OK. I know it doesn't look like much. And the pegboard...well, I could always take a leaf of Kat's page and cover it in paper, but hey, it's a book display shelf! As a librarian, I know how much more appealing outward facing books are, and I wanted a better way to strew our large selection of books, as well as ones checked out from the library. I'd been looking at them on various sites, dismayed by their hefty price tag ($150 and up, not including shipping). Bret said he could make one (with Papa G's Shopsmith) if I could figure out the dimensions. But that takes tiiiiiime. And I really wanted this now. But I didn't want to spend the cash.

In steps Portland Craigslist to the rescue! I found a garage sale that said they were moving, and selling lots of furniture. (I'm also looking for an inexpensive art materials cabinet, inspired after reading (well starting) the book The Creative Family.) Bret took the girls to Laurelhurst park, while I drove to the sale. I had to "sneak up on it" as I'd forgotten my piece of paper with the address, thanks to numbered streets and some great landmarks (parks/playgrounds) I didn't get too lost.
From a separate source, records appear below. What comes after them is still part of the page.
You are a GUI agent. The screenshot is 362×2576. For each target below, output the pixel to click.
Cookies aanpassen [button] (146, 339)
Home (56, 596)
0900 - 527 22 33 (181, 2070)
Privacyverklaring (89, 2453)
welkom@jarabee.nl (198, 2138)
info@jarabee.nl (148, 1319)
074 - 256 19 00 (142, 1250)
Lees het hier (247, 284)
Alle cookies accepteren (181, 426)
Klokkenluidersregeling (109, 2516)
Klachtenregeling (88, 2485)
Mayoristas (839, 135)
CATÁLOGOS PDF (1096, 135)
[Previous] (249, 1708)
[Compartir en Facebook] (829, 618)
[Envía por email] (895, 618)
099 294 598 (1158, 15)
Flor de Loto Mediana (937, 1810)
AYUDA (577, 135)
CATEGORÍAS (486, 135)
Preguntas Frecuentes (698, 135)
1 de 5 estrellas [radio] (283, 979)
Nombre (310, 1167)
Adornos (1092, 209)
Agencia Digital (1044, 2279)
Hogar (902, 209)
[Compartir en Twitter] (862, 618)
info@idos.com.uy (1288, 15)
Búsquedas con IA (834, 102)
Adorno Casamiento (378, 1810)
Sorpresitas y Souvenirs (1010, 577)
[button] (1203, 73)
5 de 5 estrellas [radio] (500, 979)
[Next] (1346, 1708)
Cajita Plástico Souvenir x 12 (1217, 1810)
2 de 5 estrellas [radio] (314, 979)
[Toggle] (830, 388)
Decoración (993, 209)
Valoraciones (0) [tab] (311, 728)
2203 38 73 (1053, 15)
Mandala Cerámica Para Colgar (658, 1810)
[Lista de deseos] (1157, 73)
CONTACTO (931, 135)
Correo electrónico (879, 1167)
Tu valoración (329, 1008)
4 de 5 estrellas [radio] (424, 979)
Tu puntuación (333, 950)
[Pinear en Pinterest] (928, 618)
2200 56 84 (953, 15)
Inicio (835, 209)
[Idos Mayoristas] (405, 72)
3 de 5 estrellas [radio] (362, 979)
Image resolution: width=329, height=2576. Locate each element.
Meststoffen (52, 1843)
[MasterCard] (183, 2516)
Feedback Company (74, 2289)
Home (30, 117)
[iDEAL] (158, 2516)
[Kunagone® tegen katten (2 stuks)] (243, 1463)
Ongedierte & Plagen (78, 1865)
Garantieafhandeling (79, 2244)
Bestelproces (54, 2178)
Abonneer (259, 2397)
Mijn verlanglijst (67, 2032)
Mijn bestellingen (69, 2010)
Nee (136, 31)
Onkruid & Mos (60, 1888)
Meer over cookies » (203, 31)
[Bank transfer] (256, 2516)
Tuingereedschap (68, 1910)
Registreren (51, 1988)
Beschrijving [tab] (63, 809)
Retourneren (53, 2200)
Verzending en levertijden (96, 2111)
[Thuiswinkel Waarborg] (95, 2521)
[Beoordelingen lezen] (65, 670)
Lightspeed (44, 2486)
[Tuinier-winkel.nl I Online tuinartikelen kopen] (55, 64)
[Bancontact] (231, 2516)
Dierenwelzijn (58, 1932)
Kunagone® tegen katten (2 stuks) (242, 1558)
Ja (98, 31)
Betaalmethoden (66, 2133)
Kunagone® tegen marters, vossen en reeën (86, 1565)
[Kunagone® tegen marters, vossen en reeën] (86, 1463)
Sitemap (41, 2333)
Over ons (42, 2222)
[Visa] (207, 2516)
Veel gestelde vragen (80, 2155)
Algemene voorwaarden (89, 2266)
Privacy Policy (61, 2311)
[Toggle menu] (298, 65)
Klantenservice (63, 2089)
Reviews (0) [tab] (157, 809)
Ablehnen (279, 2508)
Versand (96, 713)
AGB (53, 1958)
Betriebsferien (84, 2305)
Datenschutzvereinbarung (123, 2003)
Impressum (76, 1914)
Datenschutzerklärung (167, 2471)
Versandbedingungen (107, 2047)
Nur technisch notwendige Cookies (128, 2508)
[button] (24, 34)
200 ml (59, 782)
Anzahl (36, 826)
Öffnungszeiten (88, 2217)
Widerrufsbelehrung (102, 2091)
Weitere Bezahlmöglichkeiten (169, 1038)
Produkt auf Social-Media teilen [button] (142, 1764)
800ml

The first thing I see is the pegboard display (which, Bret assures me he can modify to have even more display shelves). Did I mention it also has some shelves in the back, and it has wheels? And they were selling it for...EIGHT DOLLARS. I also found 3 bulletin boards for $2 each, and two folding tables for $25 for the set (a 6' one for my sewing room, and a 4' one for art projects downstairs). Dang. I love a good yard sale.

And, I love thinking about something that I'd really like to have, putting it out there, and having it find me. Very cool.